What no doubt concerned Steele (and what caused an overflow of conversations on the various bittorrent forums) is that six days ago, Judge Bates took the extra step and invited Doe Defendants to file motions to quash with the Clerk’s office, stating that they would be put under seal (meaning, hidden from view).
However, in spite of the judge’s invitation, I have not been advising people as to whether they should or should not file the motion to quash — and in fact I have been overly cautious about his invitation to do so — because historically, the District of Columbia Court has typically UNSEALED motions to quash when they deny them, leaving all the formerly sealed motions unsealed and naked for everyone to see.
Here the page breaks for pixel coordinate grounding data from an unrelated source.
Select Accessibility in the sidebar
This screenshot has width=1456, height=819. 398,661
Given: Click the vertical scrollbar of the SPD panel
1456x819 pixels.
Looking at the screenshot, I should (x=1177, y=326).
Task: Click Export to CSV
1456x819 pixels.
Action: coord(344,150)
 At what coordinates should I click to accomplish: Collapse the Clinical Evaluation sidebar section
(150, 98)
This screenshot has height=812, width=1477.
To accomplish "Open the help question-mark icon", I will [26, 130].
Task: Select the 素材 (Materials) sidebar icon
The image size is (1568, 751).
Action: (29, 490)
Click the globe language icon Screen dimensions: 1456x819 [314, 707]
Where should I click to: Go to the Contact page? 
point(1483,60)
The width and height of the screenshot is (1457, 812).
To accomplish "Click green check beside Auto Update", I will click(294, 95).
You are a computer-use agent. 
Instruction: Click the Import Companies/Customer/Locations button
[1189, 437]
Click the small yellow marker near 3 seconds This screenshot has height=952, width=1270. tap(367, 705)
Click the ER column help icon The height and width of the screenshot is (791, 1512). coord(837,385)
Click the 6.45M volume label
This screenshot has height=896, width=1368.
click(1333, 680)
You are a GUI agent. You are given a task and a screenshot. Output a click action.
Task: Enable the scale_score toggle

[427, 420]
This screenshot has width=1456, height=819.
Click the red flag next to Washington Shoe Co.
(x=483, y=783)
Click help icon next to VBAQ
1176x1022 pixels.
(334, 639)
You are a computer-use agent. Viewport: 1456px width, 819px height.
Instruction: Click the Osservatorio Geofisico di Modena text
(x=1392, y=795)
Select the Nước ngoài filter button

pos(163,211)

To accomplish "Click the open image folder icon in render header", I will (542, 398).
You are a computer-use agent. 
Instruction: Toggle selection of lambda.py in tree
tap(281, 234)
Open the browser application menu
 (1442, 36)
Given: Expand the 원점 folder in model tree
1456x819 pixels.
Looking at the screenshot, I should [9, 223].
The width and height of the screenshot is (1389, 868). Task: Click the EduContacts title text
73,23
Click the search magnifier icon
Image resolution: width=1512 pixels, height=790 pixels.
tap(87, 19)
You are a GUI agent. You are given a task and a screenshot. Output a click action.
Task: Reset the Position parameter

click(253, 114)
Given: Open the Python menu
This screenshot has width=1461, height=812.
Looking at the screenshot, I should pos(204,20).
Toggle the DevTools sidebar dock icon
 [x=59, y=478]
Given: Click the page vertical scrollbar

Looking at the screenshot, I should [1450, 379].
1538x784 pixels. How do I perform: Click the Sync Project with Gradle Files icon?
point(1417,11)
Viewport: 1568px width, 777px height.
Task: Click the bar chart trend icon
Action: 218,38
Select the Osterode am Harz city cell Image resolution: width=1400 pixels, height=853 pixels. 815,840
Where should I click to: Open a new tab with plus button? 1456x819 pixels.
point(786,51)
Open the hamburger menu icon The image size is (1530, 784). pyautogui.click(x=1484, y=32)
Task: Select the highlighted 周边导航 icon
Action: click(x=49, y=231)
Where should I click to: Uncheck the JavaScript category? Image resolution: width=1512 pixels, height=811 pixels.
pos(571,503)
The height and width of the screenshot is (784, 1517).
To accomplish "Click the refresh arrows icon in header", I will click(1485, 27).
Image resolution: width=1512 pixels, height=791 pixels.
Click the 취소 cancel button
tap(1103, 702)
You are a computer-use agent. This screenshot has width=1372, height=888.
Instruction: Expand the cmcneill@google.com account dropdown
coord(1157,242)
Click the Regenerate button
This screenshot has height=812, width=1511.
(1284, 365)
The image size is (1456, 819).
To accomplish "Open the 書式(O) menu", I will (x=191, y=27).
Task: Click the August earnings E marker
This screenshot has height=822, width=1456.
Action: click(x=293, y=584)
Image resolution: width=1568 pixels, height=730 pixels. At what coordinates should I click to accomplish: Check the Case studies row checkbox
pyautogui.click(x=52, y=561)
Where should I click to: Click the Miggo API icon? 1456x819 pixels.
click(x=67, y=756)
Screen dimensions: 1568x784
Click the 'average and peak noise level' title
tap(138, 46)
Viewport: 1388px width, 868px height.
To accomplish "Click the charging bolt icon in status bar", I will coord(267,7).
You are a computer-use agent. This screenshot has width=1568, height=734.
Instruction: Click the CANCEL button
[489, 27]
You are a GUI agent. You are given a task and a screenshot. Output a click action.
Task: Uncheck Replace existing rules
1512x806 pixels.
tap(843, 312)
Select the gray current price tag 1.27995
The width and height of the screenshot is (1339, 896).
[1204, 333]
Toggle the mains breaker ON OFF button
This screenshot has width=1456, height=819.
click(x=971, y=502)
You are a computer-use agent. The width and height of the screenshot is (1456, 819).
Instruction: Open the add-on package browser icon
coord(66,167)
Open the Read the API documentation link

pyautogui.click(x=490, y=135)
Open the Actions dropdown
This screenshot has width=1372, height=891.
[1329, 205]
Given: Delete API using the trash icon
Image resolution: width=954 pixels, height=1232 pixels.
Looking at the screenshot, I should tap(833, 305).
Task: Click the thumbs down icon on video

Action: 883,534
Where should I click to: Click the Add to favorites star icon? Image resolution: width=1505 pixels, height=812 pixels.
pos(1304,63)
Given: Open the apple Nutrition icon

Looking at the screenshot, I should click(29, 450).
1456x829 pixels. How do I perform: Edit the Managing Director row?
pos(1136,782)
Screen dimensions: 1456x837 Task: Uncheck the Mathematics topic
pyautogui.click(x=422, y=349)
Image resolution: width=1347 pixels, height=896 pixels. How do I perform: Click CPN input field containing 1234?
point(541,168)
The DC court has historically been AGAINST accused internet downloaders. Yes, we have certainly had our fair share of victories, but then again, many of the original cases are still alive (and because of this, plaintiffs have added perhaps thousands of new defendants to various DC cases, hence the new subpoena letters for older cases). I do not see why Judge Bates would be bold enough to go against former judges’ orders for essentially identical cases [See, Stare decisis (Anglo-Latin pronunciation: /ˈstɛəri dɨˈsaɪsɨs]) is a legal principle by which judges are obliged to respect the precedents established by prior decisions.], and the fact that Judge Bates was willing to go against Judge Beryl Howell and the others made me optimistic, but still cautious.
As much as this invitation to file appeared to signal a victory for the accused internet users, for whatever reason — political pressure, angry judges, etc. — today Judge Bates has essentially stepped down presiding over the case and he has handed the case over to Judge Facciola. This magistrate judge has seen bittorrent cases before, and in my opinion this could be a sad moment for the accused Does. To be clear, I understand that this transfer might not have been done with the permission or consent of Judge Bates. In fact, his order explicitly states, “Consent of the District Judge [him] is not necessary.” So perhaps we can piece together what has happened behind closed doors.
While it remains my opinion that this case suffers from issues of improper jurisdiction and improper joinder, Judge Bates is no longer making the decisions as to whether the case will be dismissed or not. Similarly, it is no longer clear whether it is in Does’ best interests to file the motions to quash, or whether they will suffer the same fate as all the other motions to quash filed in the DC court over the past year.
As for what defendants should do — I would probably wait and see what Judge Facciola does. Will he continue in Bates’ footsteps and kill the case? Or will he deny the motions to quash and move forward? We can only wait and see.